··· Fragmento elegido ···

En un discurso pronunciado en Nantes el 10 de septiembre de 1960, Charles de Gaulle — a la sazón presidente de la República francesa— se refirió al organismo mundial que sucedió a la Sociedad de Naciones (SdN) con palabras poco amenas: «Le machin qu'on appelle ONU...» («el chisme que llaman ONU...»).
Ese chisme, o esa vaina, le pedía a Francia participar en el financiamiento de una expedición de Cascos Azules al Congo. De Gaulle, confrontado a la guerra de Argelia, y a la hostilidad de los países africanos y asiáticos que buscaban su independencia, quería tener las manos libres para desplegar su propia política. Esa que culminó en la independencia de Argelia y, por qué no decirlo, en su célebre discurso de Phnom Penh (1º de septiembre de 1966) en el que de Gaulle condenó claramente la guerra de Vietnam y manifestó su apoyo a la libertad de los numerosos países que luchaban contra el colonialismo y que una vez libres crearon el Movimiento de Países No Alineados.
Para de Gaulle la descolonización era una exigencia moral, política y económica, lo que explica que, refiriéndose a la guerra de Vietnam, haya dicho en Phnom Penh:
«…si es improbable que el aparato militar americano sea eliminado en el terreno, no hay por otra parte ninguna posibilidad de que los pueblos de Asia se sometan a la ley del extranjero venida del otro lado del Pacífico, cualesquiera sean sus intenciones y por muy poderosas que sean sus armas. En resumen, por largo y duro que sea este trance, Francia tiene por cierto que no tendrá solución militar. A menos que el universo vaya hacia una catástrofe, solo un acuerdo político podría restablecer la paz».

···

» Instrucción
Transcribe íntegro el fragmento sobre de Gaulle y la ONU, sin cambiar nada.

··· Datos sin procesar ···

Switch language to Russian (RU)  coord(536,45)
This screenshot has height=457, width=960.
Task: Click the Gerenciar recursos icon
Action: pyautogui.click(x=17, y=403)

···

» Respuesta
En un discurso pronunciado en Nantes el 10 de septiembre de 1960, Charles de Gaulle — a la sazón presidente de la República francesa— se refirió al organismo mundial que sucedió a la Sociedad de Naciones (SdN) con palabras poco amenas: «Le machin qu'on appelle ONU...» («el chisme que llaman ONU...»).
Ese chisme, o esa vaina, le pedía a Francia participar en el financiamiento de una expedición de Cascos Azules al Congo. De Gaulle, confrontado a la guerra de Argelia, y a la hostilidad de los países africanos y asiáticos que buscaban su independencia, quería tener las manos libres para desplegar su propia política. Esa que culminó en la independencia de Argelia y, por qué no decirlo, en su célebre discurso de Phnom Penh (1º de septiembre de 1966) en el que de Gaulle condenó claramente la guerra de Vietnam y manifestó su apoyo a la libertad de los numerosos países que luchaban contra el colonialismo y que una vez libres crearon el Movimiento de Países No Alineados.
Para de Gaulle la descolonización era una exigencia moral, política y económica, lo que explica que, refiriéndose a la guerra de Vietnam, haya dicho en Phnom Penh:
«…si es improbable que el aparato militar americano sea eliminado en el terreno, no hay por otra parte ninguna posibilidad de que los pueblos de Asia se sometan a la ley del extranjero venida del otro lado del Pacífico, cualesquiera sean sus intenciones y por muy poderosas que sean sus armas. En resumen, por largo y duro que sea este trance, Francia tiene por cierto que no tendrá solución militar. A menos que el universo vaya hacia una catástrofe, solo un acuerdo político podría restablecer la paz».